BEGIN Data for this exercise
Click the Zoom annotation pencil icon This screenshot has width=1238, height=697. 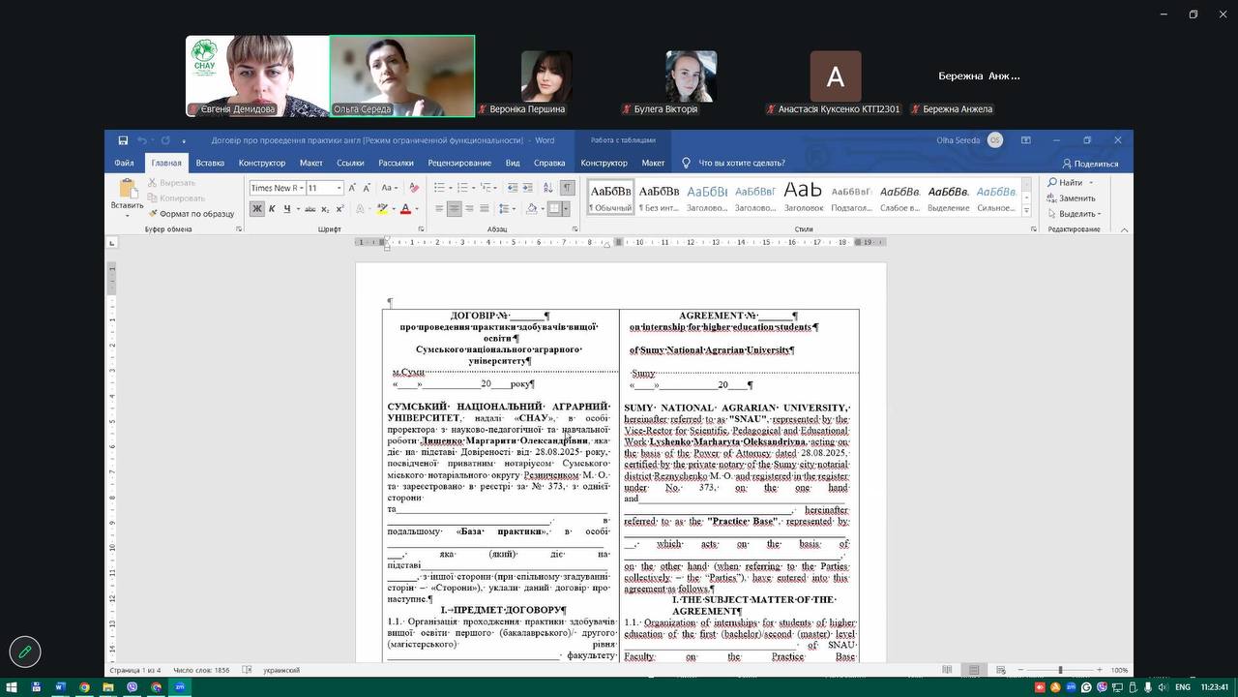[25, 652]
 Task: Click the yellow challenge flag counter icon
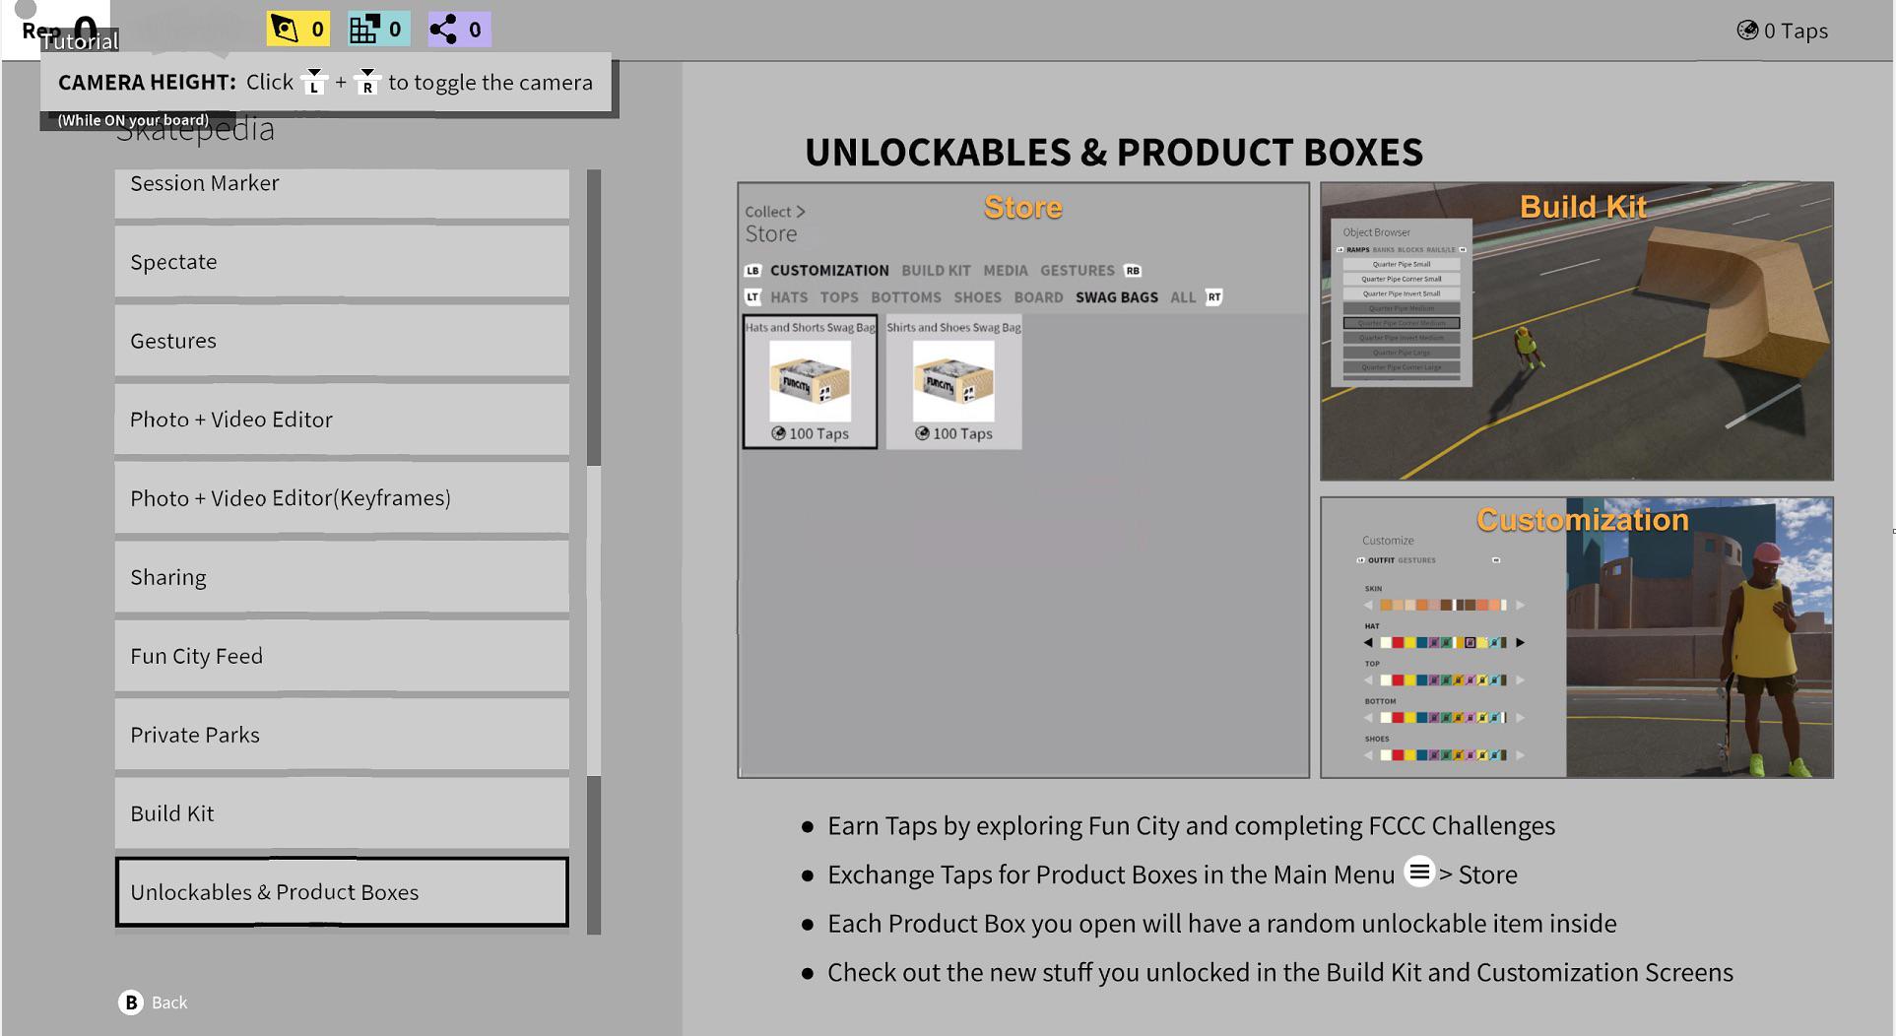(x=285, y=30)
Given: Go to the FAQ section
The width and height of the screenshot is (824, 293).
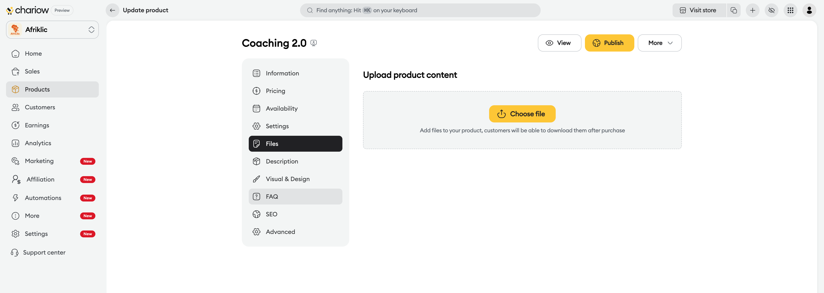Looking at the screenshot, I should [272, 196].
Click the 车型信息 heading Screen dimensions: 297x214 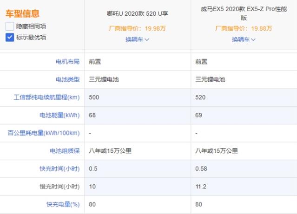tap(22, 14)
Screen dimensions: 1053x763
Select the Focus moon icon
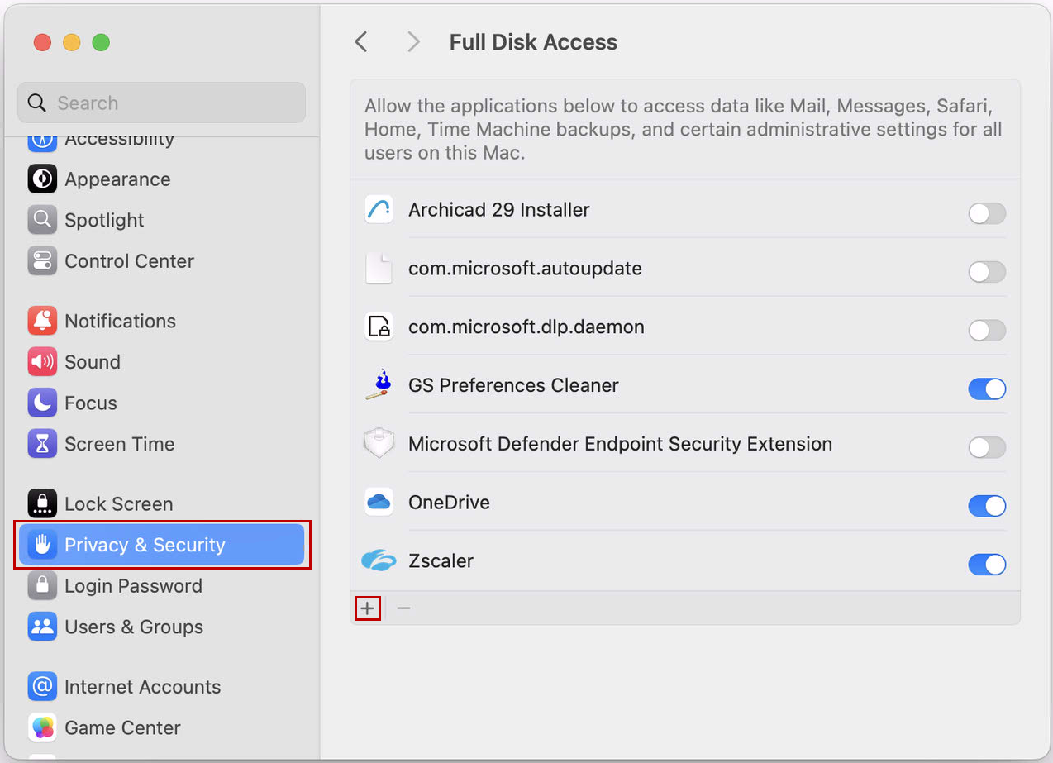(x=42, y=403)
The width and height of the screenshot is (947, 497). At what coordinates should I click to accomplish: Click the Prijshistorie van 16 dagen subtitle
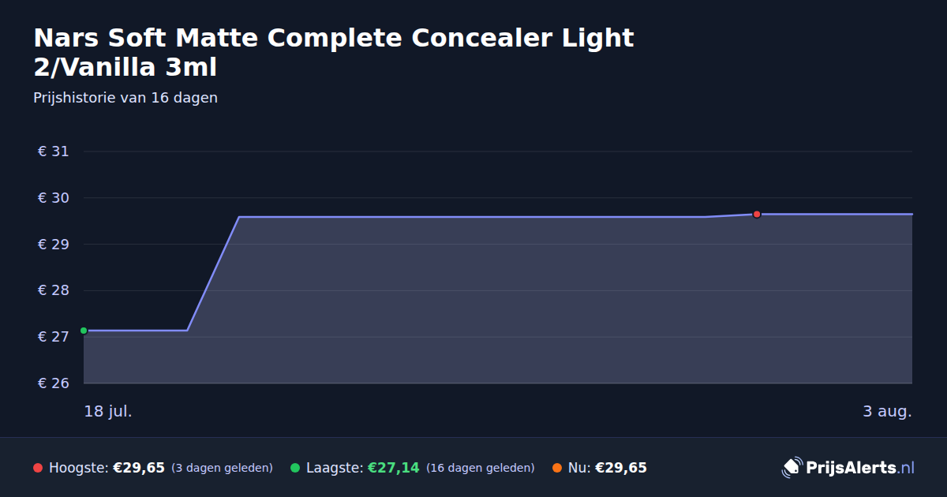point(125,98)
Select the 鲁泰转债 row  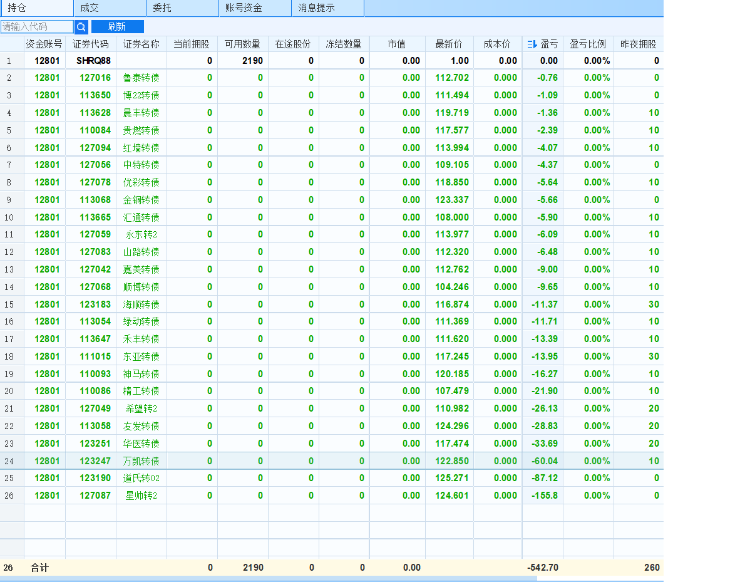click(141, 78)
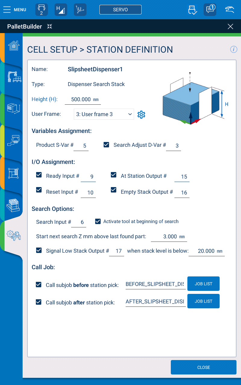Uncheck Search Adjust D-Var checkbox
This screenshot has width=241, height=385.
click(x=106, y=145)
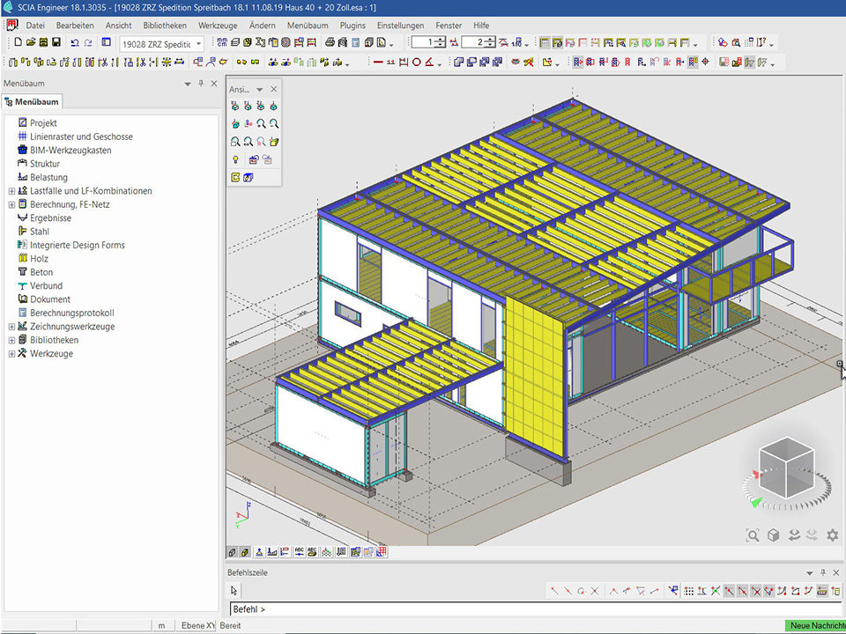Click the 'Neue Nachricht' notification button
The height and width of the screenshot is (634, 846).
click(x=814, y=625)
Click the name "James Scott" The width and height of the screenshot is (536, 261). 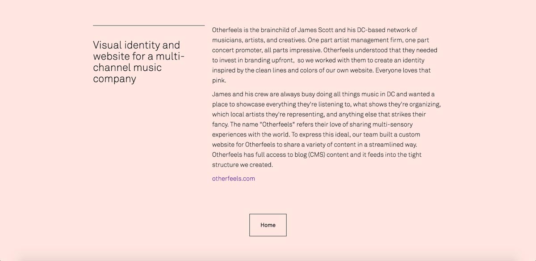point(315,30)
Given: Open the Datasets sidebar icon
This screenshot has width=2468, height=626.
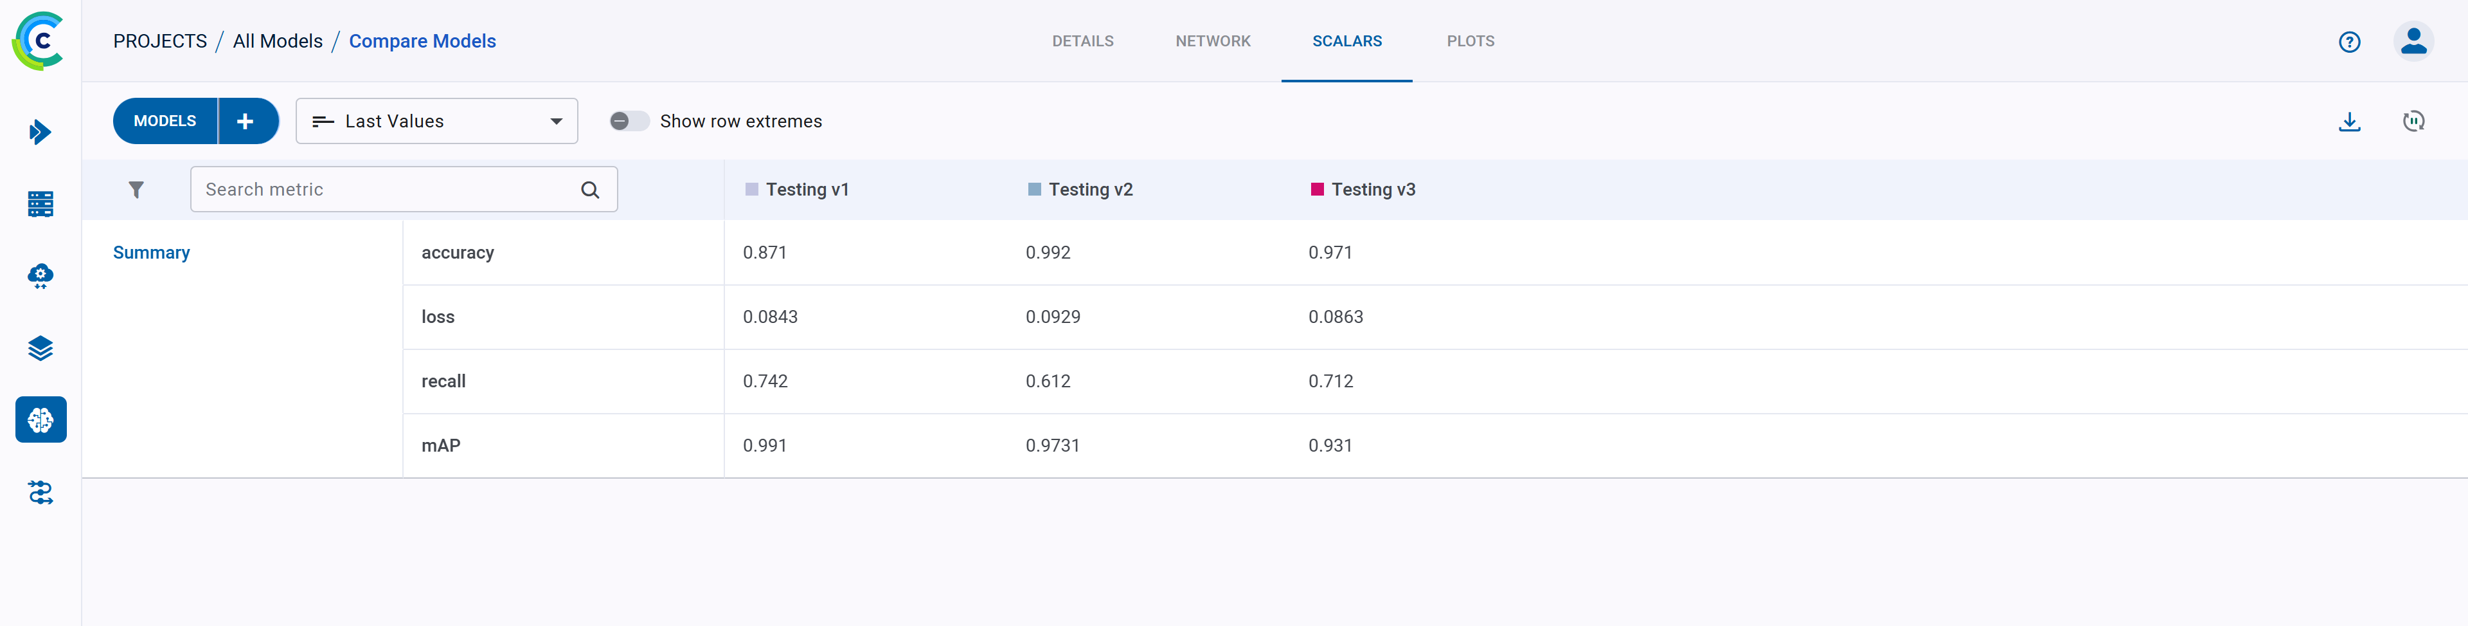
END Data for this exercise
● **Work request**:
If a line of the entries holds the word "Given", copy it out.

● **Written solution**:
Given: Go to the FAQ section
Given: Open the Datasets sidebar icon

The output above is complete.